Task directions. Reproduce verbatim the lines of the material from the line containing "Task: Tap the note '(нужное записать)'" through the line containing "Action: (285, 203)", inclusive.

Dataset extract.

********************

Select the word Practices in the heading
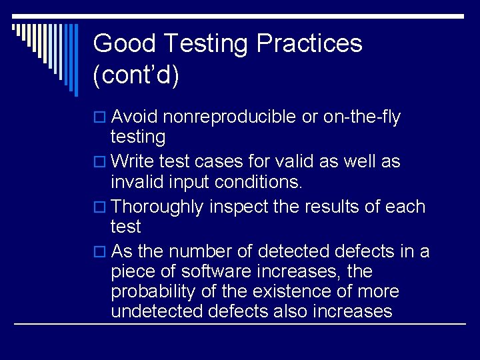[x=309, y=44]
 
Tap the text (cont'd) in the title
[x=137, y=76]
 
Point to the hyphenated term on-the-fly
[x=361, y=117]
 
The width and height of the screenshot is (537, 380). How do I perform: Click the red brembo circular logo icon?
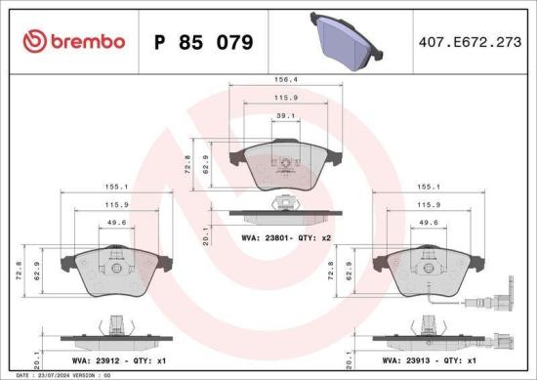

********************

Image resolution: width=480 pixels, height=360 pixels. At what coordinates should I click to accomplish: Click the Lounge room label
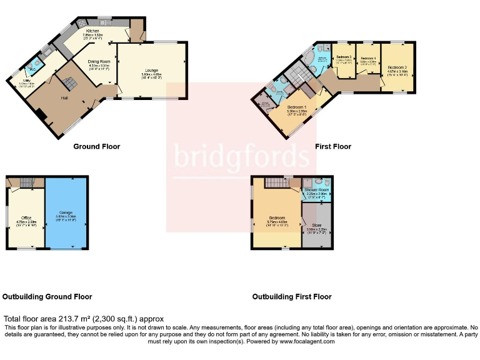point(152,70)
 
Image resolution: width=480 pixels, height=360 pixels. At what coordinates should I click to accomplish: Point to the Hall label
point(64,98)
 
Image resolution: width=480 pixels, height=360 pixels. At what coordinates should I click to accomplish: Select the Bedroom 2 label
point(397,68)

********************

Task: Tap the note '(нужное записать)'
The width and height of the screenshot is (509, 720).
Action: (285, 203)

********************

Answer to the exercise.
Task: Tap the note '(нужное записать)'
The width and height of the screenshot is (509, 720).
Action: (285, 203)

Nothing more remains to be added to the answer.